_To do_
1. Using the Carl Paulson press conference transcript, answer these questions:
(a) What was his two-day total?
(b) On which hole did he make an eagle?
(c) By how many degrees did he say the wind was switching yesterday?
2. Extend the Carl Paulson press conference transcript, picking up from its last line.

-------- Document segment

GREENSBORO, NORTH CAROLINA

JOEL SCHUCHMANN: I would like to welcome Carl Paulson to the media center. Good round today round of 70 and 68 yesterday for a 138 total. If you could talk a little bit about your round today as well as yesterday. You played in tougher conditions in the afternoon, shooting a 68. 13 players yesterday shot 68 or better, but you were the only one in the afternoon to do that. If you could, maybe talk about the last two days.

CARL PAULSON: Well, you hit the nail right on the head. Yesterday was tough. I got off to a good start. Made an eagle on 2 and a birdie on 4 and from there it was pretty much just hanging on. I made another birdie on 15. But the course was playing extremely difficult yesterday and it's not all that much easier today. The pin placements are brutal. The greens are starting to firm up. They're not going to -- the guys going out this afternoon aren't going to play in the wind that we played in, but it's firming up out there.

Q. That wind yesterday afternoon seemed to make everybody shots come up short, was it difficult?

CARL PAULSON: Yesterday, the wind did a lot of flip-flopping. Normally you'll get a wind that will switch 30 degrees, but yesterday it was switching 80 degrees and 90 degrees. It was very difficult to pick a club yesterday. Absolutely.

Q. What were you doing, Carl, that made the difference, because obviously the other guys weren't able to score as well?

CARL PAULSON: I made a bunch of pars. Par is a good number when the wind is blowing like that. That's really what I had my mind set on, and take the birdies when they come. Get aggressive only with a perfect number, or a perfect club or a shot that fits your eye, but other than that, it was just trying to get on the greens. These greens have gotten a lot smaller over the last three or four years. Yesterday was really hard to hit the green.

Q. Is that a tough mind set to get in, to think par is good?

CARL PAULSON: Not under those conditions that we were in yesterday. I knew it was -- the thing that's tough is seeing all those good scores up on the leader board, and you're thinking to yourself how the hell did everybody get some many under par, it's playing so difficult. The way I played yesterday was totally dictated by the conditions we played in.

Q. (Inaudible)?

----------------
-------- Supplied data

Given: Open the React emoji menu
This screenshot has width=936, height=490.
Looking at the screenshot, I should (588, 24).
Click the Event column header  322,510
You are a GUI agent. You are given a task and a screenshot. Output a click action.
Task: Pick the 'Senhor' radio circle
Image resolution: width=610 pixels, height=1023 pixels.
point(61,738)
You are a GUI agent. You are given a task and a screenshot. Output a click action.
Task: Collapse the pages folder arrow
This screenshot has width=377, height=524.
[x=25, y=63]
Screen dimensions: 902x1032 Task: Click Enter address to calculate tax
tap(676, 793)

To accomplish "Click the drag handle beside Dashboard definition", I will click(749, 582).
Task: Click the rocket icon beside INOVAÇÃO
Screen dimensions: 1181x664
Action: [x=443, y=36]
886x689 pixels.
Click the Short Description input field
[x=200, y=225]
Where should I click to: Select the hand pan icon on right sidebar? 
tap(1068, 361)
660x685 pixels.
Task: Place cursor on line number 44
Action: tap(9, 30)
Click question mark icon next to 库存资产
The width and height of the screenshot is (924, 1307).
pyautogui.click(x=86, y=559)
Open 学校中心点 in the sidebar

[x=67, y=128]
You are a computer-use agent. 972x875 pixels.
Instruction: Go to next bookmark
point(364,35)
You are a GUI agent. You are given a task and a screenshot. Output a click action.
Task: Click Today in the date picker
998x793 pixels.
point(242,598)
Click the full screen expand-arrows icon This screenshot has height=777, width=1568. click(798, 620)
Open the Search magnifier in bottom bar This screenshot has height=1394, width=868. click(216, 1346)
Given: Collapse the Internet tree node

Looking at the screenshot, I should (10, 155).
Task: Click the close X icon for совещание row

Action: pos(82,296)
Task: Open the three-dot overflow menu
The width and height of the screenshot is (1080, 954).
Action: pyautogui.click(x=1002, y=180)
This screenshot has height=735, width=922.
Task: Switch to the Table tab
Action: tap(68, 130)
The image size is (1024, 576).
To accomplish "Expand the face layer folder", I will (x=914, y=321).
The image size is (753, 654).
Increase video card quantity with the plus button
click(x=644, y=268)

----------------

_Answers for the exercise_
1.
(a) 138
(b) Hole 2
(c) 80 and 90 degrees

2.
CARL PAULSON: I made about a 12-footer on 16 for par. I had a perfect yardage, perfect wedge, and just miss hit it and came up on the front of the green and left it about 12 or 15 feet short and made it for par. I made a couple of other 5- or 6-footers too, but that was -- I got up and down a bunch, obviously. I think I only hit 10 or 11 greens yesterday.

Q. Do you feel you're playing your best golf right now?

CARL PAULSON: I'm starting to play better. By no means do I think I'm playing as good as I can. I'm scoring well and keeping the ball in front of me and doing a lot of good things. My wedge game has been absolutely brutal this week. I had a couple of sand wedges where I had 50 feet for birdie after I hit them. I'm going to work on that this afternoon and try to fix that.

Q. Why do you feel you're playing better?

CARL PAULSON: I had a lot of stuff to deal with early in the year. Everybody in my family is healthy now and I finally am starting to play and practice a little bit. It's nice to be able to go out for a week and practice hard and know that I'm going to play the next week. This is the first time I'll play more than two tournaments in a row all year. Next week will be the third in a row, and that's the first time all year. I'm happy about getting to play a long stretch of tournaments and just grinding it out.

Q. Maybe some others have heard, but just to recount, can you go over the health problems you've had and your father has had earlier in the year and how you've dealt with those?

CARL PAULSON: In January I got viral meningitis and was in the hospital for three days and it took me about three weeks to get all my strength back after that. It just took a long time, and then came back out and played a couple of tournaments. My dad needed triple bypass surgery so I went home to be with him. So it was a rough start to the year. My dad is doing awesome. That's how you deal with it.

Q. The tough conditions out here, the great performance at THE PLAYERS. That's traditionally one of the tougher courses you all play. Does that help you psychologically, when you know you've dealt with it before and you know you can do it again?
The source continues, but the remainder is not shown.